■ Document extract:
>>>>>

In SWotherspoon/bmixlm: Binary Mixtures of Linear Models

knitr::opts_chunk$set(echo=TRUE,fig.width=6,fig.height=5)

Model

The bmixlm model assumes that there are two linear models [ \begin{align} Y_{1} &\sim \operatorname{N}(X_{1} \beta_{1}, \sigma_{1}^{2})\ Y_{2} &\sim \operatorname{N}(X_{2} \beta_{2}, \sigma_{2}^{2}) \end{align} ] and a set of latent binary indicators governed by a probit model [ \begin{align} b &\sim \operatorname{Bin}(1,p)\ \Phi^{-1}(p) &= X_{p} \beta_{p} \end{align} ] where the design matrices (X_{1}), (X_{2}) and (X_{p}) are generated from a common set of covariates (x_{1}, x_{2},\ldots,x_{n}), and the observed response (y) is [ y_{i} \begin{cases} Y_{1i} & b_{i} = 0\ Y_{2i} & b_{i} = 1 \end{cases} ]

Simulation

We demonstrate bmixlm with a simulated data set.

## Generate 7 uniformly distributed covariates
set.seed(31)
d <- as.data.frame(matrix(runif(1000*7),1000,7))
colnames(d) <- letters[seq_along(d)]

Generate the response for the first component from covariates a, b and c, and the response for the second from c, d and e.

## Generate responses from the two models
sigma <- c(0.4,0.6)

<<<<<

■ Instructions:
A – List every design matrix that the bmixlm vignette names.
B – In the bmixlm vignette, switch "covariates" to "predictors" and write out the passage from "d <- as.data.frame(matrix(runif(1000*7),1000,7))" to "sigma <- c(0.4,0.6)".
C – In the bmixlm vignette, what value is passed to set.seed for the simulation?
The records that come next are not needed for any of this work.

■ Listed entries:
>>>>>

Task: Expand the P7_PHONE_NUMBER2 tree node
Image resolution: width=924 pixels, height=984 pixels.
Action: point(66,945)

<<<<<
>>>>>

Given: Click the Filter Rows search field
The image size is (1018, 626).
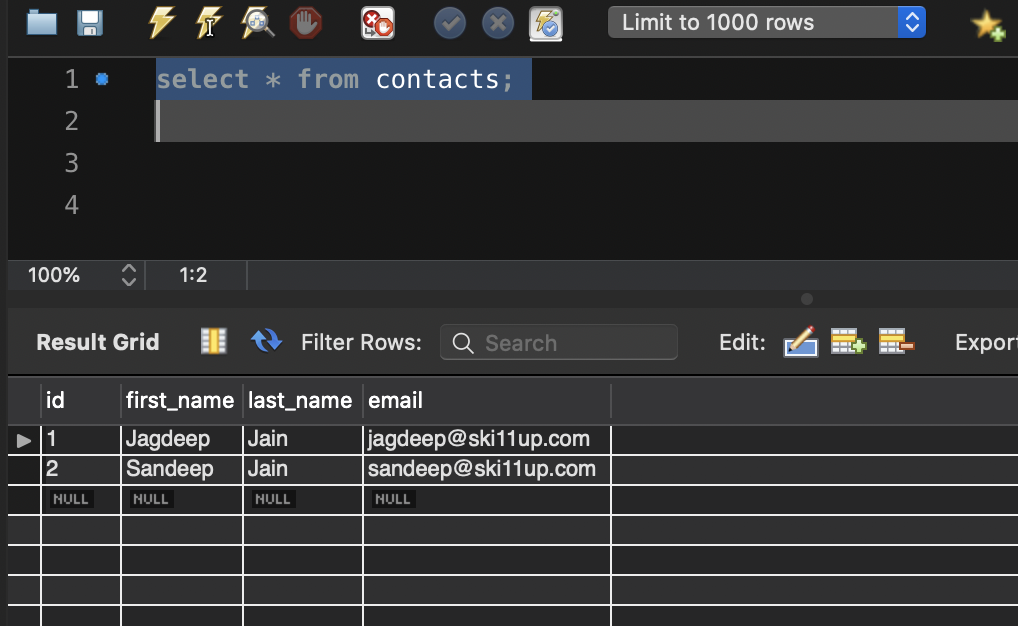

<<<<<
>>>>>

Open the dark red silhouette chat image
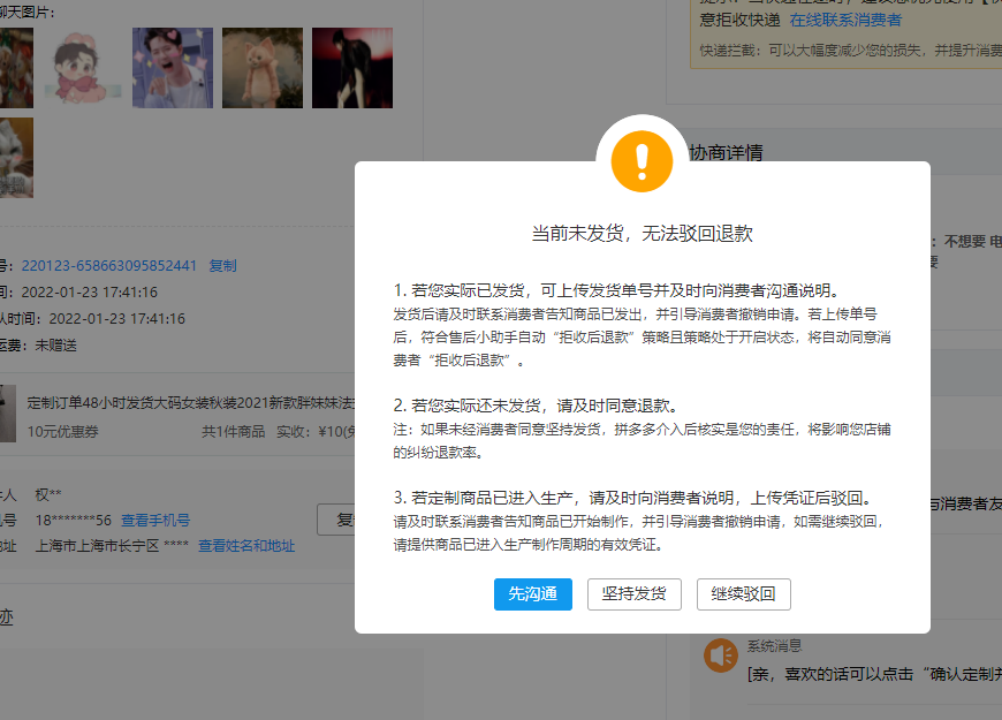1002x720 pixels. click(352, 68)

<<<<<

■ Answers per task:
A – X₁, X₂, Xₚ

B –
d <- as.data.frame(matrix(runif(1000*7),1000,7))
colnames(d) <- letters[seq_along(d)]

Generate the response for the first component from predictors a, b and c, and the response for the second from c, d and e.

## Generate responses from the two models
sigma <- c(0.4,0.6)

C – 31